Pell Center

The Pell Center for International Relations and Public Policy at Salve Regina is a multidisciplinary research center focused at the intersection of politics, policies and ideas.

Analyzing the History of Race Relations and its Contemporary Implications with Françoise N. Hamlin

Air Dates: February 19-25, 2024 

To some, the civil rights era seems like ancient history, but to others, it’s within living memory. Françoise N. Hamlin helps put the history of the era into a broader context about who we are as a people and what it means to be an American.  

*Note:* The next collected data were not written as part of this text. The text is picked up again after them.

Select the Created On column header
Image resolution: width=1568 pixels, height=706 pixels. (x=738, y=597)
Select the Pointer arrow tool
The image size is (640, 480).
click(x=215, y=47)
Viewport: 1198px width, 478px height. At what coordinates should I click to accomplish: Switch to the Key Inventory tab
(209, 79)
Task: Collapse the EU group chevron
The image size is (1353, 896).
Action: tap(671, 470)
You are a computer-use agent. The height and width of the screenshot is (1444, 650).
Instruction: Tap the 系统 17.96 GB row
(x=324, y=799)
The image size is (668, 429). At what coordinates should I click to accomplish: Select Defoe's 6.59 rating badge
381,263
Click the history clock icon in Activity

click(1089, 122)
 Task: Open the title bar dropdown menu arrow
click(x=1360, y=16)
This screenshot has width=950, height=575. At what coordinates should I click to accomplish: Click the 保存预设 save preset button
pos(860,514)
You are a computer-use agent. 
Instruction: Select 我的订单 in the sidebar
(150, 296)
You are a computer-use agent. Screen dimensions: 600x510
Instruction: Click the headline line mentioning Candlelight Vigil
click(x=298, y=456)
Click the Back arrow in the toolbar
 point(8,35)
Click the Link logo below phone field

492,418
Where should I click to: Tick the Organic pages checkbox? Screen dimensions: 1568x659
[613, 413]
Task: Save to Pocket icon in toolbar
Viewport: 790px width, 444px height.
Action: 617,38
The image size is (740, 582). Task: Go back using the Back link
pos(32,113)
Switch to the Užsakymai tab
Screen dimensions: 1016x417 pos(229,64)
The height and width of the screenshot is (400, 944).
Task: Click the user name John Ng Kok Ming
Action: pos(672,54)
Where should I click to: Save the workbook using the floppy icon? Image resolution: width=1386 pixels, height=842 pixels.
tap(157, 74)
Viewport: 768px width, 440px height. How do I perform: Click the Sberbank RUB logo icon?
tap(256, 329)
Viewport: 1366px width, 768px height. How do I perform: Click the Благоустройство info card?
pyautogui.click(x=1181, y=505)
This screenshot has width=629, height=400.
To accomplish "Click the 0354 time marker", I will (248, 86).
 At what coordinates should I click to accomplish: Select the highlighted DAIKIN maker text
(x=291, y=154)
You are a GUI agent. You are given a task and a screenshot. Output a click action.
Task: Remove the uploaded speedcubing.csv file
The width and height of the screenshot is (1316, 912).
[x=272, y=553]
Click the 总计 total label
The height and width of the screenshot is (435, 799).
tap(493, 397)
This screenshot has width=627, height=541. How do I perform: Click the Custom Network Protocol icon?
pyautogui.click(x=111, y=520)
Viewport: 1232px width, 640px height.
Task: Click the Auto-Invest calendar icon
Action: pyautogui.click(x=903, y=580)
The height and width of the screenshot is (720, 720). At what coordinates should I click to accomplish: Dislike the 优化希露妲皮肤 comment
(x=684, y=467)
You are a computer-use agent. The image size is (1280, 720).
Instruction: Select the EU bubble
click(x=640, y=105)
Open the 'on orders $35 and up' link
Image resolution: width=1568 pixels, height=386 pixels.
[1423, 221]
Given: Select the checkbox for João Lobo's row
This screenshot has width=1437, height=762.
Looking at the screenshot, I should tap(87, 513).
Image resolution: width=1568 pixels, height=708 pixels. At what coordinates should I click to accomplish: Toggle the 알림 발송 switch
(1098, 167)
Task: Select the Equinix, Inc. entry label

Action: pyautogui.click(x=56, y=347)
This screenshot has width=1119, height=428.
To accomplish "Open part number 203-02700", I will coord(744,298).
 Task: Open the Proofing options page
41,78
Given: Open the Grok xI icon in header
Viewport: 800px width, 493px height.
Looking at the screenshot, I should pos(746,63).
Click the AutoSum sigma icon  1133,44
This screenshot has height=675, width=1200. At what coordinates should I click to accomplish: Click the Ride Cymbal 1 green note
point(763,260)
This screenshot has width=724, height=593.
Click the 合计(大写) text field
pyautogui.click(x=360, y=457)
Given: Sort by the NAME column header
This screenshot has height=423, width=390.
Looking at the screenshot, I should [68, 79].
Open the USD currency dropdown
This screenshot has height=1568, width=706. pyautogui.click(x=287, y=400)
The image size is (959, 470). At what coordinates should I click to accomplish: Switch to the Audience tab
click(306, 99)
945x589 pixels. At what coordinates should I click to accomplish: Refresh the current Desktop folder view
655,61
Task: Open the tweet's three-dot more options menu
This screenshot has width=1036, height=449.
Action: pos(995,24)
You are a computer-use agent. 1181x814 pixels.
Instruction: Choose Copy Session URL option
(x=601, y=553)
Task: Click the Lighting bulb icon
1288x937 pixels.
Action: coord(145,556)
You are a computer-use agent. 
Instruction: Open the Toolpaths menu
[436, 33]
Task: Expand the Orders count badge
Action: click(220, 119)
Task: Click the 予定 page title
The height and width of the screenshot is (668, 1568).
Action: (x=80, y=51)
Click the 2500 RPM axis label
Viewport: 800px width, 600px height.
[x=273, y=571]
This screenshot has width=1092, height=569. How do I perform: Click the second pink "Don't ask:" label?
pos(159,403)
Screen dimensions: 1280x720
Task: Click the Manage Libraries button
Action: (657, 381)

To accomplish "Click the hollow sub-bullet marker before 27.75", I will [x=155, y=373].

Hamlin is the Royce Family Associate Professor in history and Africana studies at Brown University. Prior to joining the faculty at Brown, Hamlin was a fellow at the University of Michigan, Harvard University, the Radcliffe Institute, and the Andrew Carnegie Foundation. She also spent several years as an Assistant Professor of History at the University of Massachusetts, Amherst. Hamlin is the author of “Crossroads at Clarksdale: The Black Freedom Struggle in the Mississippi Delta after World War II,” winner of the 2012 Berkshire Conference of Women Historians Book Prize and the 2013 Lillian Smith Book Award. She also authored “These Truly Are the Brave: An Anthology of African American Writings on Citizenship and War” and republished the previously self-published 1975 autobiography of Mississippi civil rights activist, Vera Pigee, “The Struggle of Struggles.” Her co-edited anthology, “From Rights to Lives: The Evolution of the Black Freedom Struggle,” will be published in spring 2024.  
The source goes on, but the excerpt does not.